*What is needed:* Reproduce the material word for word, starting with the line that contains "Click the Create forecast button" and going on through the line that contains "Action: tap(404, 881)", with both of those lines included.

*Records supplied:*
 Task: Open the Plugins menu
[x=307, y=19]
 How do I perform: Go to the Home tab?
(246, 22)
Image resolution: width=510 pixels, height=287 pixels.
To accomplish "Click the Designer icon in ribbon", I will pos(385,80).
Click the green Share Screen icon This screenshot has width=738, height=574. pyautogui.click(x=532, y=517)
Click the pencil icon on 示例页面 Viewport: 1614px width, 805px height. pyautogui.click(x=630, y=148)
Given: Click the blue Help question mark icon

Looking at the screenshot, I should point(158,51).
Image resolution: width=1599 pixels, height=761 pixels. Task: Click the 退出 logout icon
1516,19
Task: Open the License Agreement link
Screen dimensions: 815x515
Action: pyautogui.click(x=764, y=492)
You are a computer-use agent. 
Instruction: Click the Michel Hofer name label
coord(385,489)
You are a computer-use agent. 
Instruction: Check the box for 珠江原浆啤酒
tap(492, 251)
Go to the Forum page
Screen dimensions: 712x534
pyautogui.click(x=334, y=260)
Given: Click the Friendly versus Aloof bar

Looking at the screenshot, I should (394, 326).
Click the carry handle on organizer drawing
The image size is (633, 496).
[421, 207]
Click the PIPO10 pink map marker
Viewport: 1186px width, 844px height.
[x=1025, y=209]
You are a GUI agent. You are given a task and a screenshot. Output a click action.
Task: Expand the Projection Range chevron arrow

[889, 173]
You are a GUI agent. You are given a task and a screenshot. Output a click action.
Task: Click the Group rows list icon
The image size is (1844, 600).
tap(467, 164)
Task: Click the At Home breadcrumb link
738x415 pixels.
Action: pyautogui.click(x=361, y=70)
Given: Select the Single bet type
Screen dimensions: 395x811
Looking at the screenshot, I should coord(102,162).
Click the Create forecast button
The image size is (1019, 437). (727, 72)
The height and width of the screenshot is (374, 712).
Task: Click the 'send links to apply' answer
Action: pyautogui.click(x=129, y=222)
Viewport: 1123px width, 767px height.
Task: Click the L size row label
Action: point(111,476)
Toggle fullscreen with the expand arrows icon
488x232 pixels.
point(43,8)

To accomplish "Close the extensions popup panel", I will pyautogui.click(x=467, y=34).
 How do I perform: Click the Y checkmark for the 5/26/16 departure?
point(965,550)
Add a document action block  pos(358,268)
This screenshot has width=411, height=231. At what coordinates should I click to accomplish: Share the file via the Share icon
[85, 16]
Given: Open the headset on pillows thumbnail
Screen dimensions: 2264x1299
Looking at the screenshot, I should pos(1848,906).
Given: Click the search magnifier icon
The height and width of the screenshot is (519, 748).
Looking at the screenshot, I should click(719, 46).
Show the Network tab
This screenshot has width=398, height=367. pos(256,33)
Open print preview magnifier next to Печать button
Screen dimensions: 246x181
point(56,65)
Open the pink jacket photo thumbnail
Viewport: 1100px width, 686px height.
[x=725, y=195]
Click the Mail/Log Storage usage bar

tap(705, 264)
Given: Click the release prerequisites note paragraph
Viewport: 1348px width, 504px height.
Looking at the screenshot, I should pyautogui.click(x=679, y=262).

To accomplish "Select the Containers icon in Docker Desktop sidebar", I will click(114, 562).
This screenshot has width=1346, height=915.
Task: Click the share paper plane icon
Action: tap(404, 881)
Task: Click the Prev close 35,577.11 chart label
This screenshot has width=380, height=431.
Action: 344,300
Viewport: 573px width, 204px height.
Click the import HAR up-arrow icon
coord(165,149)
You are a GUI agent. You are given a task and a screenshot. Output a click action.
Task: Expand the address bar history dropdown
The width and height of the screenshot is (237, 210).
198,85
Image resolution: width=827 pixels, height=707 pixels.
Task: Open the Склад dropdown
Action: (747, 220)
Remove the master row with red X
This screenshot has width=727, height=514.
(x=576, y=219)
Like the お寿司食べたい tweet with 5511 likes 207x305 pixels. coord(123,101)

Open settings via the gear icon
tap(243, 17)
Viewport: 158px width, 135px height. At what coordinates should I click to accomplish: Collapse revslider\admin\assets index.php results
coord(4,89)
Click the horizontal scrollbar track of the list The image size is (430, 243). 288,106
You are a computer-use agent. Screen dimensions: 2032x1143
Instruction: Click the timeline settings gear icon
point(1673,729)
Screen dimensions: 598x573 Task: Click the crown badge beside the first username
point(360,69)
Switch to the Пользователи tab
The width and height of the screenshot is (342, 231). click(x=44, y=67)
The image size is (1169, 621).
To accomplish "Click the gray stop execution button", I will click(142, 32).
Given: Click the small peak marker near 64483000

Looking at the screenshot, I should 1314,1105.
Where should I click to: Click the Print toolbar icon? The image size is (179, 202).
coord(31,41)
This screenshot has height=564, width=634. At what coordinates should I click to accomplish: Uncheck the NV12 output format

*Solution for this exercise:*
Click the Create forecast button
The image size is (1019, 437). (727, 72)
The height and width of the screenshot is (374, 712).
Task: Click the 'send links to apply' answer
Action: pyautogui.click(x=129, y=222)
Viewport: 1123px width, 767px height.
Task: Click the L size row label
Action: point(111,476)
Toggle fullscreen with the expand arrows icon
488x232 pixels.
point(43,8)

To accomplish "Close the extensions popup panel", I will pyautogui.click(x=467, y=34).
 How do I perform: Click the Y checkmark for the 5/26/16 departure?
point(965,550)
Add a document action block  pos(358,268)
This screenshot has width=411, height=231. At what coordinates should I click to accomplish: Share the file via the Share icon
[85, 16]
Given: Open the headset on pillows thumbnail
Screen dimensions: 2264x1299
Looking at the screenshot, I should pos(1848,906).
Given: Click the search magnifier icon
The height and width of the screenshot is (519, 748).
Looking at the screenshot, I should click(719, 46).
Show the Network tab
This screenshot has width=398, height=367. pos(256,33)
Open print preview magnifier next to Печать button
Screen dimensions: 246x181
point(56,65)
Open the pink jacket photo thumbnail
Viewport: 1100px width, 686px height.
[x=725, y=195]
Click the Mail/Log Storage usage bar

tap(705, 264)
Given: Click the release prerequisites note paragraph
Viewport: 1348px width, 504px height.
Looking at the screenshot, I should pyautogui.click(x=679, y=262).

To accomplish "Select the Containers icon in Docker Desktop sidebar", I will click(114, 562).
This screenshot has width=1346, height=915.
Task: Click the share paper plane icon
Action: tap(404, 881)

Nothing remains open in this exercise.